**Aim of the exercise:** Select, from the material below, each line with "arrow" in it.

**Records supplied:**
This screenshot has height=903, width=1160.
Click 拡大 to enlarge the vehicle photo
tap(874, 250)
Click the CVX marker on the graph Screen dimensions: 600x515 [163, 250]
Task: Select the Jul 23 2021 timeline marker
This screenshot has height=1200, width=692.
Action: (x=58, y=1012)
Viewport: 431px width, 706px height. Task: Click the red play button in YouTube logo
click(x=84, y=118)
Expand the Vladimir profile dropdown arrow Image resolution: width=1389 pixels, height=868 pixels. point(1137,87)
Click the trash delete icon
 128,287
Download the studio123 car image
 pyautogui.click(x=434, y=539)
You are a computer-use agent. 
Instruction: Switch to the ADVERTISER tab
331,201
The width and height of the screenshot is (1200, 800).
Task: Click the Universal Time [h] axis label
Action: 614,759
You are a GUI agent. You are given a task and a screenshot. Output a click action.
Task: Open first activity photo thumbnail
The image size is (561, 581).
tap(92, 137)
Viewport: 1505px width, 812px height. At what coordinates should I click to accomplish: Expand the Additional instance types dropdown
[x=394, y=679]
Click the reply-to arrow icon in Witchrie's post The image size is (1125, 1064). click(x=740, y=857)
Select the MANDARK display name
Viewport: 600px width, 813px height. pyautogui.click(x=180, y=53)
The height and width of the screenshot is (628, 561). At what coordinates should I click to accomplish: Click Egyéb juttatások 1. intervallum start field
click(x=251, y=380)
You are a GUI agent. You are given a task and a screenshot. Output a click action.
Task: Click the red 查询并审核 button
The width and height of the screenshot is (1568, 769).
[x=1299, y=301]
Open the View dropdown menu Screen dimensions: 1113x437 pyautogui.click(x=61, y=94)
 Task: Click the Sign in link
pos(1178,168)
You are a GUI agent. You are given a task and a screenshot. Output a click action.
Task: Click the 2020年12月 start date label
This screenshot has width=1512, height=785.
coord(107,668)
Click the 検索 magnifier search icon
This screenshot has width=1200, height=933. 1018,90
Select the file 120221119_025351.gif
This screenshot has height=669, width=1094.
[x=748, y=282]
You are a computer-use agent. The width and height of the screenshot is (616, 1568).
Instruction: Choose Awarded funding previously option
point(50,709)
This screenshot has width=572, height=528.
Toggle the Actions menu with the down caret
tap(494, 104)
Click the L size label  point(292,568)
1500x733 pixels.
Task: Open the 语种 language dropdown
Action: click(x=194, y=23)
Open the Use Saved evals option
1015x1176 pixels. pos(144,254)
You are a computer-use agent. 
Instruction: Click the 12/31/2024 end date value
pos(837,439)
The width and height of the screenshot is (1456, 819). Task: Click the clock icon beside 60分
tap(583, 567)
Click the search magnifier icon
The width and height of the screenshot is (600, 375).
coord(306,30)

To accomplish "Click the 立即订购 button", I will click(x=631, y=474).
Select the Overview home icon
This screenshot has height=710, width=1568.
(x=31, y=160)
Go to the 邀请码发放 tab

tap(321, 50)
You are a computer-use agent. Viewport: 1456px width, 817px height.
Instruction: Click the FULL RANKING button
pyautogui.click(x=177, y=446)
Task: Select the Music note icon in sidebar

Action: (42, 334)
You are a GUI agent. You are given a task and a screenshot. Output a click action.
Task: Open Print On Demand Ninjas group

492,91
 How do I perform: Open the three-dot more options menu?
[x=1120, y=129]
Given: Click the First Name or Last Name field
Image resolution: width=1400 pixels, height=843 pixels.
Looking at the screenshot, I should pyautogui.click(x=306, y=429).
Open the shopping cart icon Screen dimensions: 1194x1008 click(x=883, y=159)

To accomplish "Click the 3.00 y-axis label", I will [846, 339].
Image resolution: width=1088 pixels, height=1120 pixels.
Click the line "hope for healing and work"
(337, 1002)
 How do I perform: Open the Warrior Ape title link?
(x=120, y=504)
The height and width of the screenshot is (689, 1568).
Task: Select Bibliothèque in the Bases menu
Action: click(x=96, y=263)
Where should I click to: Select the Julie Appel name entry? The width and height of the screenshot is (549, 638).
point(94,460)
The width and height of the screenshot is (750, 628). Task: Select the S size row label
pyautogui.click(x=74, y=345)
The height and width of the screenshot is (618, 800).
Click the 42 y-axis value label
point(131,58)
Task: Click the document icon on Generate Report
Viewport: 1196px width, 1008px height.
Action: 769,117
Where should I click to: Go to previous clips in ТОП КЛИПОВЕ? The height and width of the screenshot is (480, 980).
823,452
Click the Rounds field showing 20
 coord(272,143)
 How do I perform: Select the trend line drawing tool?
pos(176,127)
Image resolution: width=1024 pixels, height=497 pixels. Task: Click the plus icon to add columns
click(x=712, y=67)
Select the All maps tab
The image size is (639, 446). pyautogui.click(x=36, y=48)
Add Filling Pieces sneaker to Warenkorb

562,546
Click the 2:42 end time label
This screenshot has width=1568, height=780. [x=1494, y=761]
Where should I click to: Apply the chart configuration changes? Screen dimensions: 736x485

**Answer space:**
Expand the Vladimir profile dropdown arrow Image resolution: width=1389 pixels, height=868 pixels. point(1137,87)
Click the reply-to arrow icon in Witchrie's post The image size is (1125, 1064). click(x=740, y=857)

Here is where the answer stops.